Snakes have gained in popularity in recent years as exotic pets. Many pet owners keep pythons as pets, but relatively few people harbor the gumption to adopt a rattlesnake as a household reptile. If you're one of the hardy ones considering keeping a pet rattlesnake, think about the following points carefully before bringing this dangerous reptile into your home.
Keep it legal. Some states, like Arizona, outlaw rattlesnakes as household pets. Check with your local pet store owner or state statutes regarding exotic pets. Laws pertaining to exotic pets change from time to time, so obtain the latest information.
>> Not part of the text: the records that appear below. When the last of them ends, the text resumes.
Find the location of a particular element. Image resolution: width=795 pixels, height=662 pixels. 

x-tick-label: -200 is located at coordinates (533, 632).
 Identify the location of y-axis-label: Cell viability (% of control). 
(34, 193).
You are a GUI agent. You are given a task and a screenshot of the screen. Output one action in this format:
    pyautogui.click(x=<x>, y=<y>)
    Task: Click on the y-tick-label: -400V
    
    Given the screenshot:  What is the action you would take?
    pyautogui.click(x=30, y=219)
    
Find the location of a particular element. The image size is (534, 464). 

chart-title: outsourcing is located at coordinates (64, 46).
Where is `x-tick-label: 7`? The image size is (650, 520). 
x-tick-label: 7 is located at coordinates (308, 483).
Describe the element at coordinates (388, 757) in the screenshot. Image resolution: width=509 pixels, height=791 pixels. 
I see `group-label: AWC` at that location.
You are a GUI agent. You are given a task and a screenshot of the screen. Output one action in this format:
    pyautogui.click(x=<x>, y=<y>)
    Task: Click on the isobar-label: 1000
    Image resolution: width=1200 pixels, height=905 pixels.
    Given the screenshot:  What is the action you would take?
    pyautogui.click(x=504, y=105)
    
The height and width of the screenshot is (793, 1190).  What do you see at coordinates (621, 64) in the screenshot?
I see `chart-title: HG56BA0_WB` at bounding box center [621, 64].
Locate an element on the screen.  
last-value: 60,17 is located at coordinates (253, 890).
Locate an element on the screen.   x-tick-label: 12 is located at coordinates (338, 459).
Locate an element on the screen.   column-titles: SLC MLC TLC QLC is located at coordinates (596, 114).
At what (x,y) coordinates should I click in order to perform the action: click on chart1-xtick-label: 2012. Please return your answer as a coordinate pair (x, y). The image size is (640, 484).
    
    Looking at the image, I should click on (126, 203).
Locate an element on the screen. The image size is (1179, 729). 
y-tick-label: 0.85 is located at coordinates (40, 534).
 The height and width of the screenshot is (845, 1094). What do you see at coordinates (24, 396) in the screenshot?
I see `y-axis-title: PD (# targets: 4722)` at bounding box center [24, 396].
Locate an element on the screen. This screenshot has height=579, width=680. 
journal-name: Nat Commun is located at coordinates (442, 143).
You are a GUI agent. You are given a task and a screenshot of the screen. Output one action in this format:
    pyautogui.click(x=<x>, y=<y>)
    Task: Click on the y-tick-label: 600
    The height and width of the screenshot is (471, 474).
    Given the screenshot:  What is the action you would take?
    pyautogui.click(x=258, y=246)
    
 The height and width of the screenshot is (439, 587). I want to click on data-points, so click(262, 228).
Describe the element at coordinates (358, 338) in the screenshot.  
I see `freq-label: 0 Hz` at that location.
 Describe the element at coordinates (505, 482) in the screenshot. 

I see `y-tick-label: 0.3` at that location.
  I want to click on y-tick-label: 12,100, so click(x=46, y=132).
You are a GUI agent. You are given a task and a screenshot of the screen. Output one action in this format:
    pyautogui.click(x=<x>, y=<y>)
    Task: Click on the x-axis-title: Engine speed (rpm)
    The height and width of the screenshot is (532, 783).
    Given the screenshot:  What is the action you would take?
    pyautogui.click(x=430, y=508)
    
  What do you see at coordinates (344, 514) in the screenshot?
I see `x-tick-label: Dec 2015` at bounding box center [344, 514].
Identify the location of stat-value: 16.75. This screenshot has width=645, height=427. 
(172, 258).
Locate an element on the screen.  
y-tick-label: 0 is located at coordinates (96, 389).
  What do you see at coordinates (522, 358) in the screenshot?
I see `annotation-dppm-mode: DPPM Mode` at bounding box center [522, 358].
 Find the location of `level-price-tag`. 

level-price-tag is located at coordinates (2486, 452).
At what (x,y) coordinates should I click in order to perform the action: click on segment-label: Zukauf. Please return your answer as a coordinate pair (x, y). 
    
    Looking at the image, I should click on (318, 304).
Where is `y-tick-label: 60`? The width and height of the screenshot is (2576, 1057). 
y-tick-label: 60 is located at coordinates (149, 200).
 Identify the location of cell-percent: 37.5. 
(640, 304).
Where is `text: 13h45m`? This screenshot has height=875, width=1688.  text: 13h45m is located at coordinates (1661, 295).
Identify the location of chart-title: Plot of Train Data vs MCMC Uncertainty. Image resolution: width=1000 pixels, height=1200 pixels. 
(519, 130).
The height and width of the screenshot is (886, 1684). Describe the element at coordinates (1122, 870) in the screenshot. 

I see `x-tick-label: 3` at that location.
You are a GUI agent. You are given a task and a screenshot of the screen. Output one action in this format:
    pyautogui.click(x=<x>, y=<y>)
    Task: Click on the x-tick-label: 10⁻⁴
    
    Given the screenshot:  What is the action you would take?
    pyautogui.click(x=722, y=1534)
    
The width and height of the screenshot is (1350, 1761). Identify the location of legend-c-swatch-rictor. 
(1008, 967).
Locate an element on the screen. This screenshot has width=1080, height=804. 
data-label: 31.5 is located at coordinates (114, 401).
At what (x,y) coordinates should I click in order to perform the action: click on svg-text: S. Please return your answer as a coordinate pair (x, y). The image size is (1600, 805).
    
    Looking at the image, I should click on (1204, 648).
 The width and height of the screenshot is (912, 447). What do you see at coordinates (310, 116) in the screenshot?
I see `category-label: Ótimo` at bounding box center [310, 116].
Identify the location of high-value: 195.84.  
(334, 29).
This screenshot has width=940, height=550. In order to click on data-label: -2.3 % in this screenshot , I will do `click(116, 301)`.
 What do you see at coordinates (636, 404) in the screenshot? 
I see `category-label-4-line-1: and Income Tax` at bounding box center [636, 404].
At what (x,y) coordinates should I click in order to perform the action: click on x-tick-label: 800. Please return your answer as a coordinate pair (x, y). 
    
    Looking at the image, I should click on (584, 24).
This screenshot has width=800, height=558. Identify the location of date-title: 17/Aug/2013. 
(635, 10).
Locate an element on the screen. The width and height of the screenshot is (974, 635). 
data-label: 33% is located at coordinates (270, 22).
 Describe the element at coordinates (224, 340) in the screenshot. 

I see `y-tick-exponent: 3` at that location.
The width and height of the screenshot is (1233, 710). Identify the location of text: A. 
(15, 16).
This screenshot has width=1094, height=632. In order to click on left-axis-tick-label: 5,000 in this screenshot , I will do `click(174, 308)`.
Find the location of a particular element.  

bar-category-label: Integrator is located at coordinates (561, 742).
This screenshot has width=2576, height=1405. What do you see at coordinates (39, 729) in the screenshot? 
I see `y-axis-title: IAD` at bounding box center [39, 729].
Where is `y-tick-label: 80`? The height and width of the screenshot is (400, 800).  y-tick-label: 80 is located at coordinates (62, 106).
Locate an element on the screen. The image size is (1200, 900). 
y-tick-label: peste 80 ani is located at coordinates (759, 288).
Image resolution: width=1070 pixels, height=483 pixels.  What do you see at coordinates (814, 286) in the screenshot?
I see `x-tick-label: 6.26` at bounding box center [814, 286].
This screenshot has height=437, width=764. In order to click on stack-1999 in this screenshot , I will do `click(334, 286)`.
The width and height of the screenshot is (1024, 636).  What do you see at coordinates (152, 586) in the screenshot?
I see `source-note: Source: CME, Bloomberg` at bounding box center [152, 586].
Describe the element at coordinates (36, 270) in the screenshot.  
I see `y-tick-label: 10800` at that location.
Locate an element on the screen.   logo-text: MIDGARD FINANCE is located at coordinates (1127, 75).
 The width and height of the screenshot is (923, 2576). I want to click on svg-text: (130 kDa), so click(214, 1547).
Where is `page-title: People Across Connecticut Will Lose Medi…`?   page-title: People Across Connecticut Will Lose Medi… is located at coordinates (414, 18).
Secure your pet rattlesnake. Even a harmless, non poisonous snake can strike fear into the hearts of many people if it escapes from its cage, so imagine what a rattlesnake will do to one's blood pressure. Keep your rattlesnake in an enclosed case with the top tightly closed. Of course, you'll need sufficient holes to let the snake breathe, but be certain there's no space for it to crawl onto the floor or walls.
Allow your pet rattlesnake plenty of space. Even though venomous snakes can stay perfectly still for hours at a time, it's best to house them in a large glass aquarium and keep them in a garage or separate housing unit away from your main residence.
Use a shiftbox to secure your snake when you need to clean the cage. A shiftbox is a sturdy box with a front door that you lock from the outside. You'll need to coerce the snake into the shiftbox and lock it securely before cleaning the rattlesnake tank or moving it.
Feed your rattlesnake pre-killed rodents. Rattlesnakes eat mice, small rabbits and occasionally insects. While rattlesnakes can easily kill live prey, feeding them frozen, pre-killed mice or rodents prevents a lot of thrashing about in their enclosures and gives you peace of mind. Watch the rattlesnake at feeding time to ensure that mealtime goes smoothly.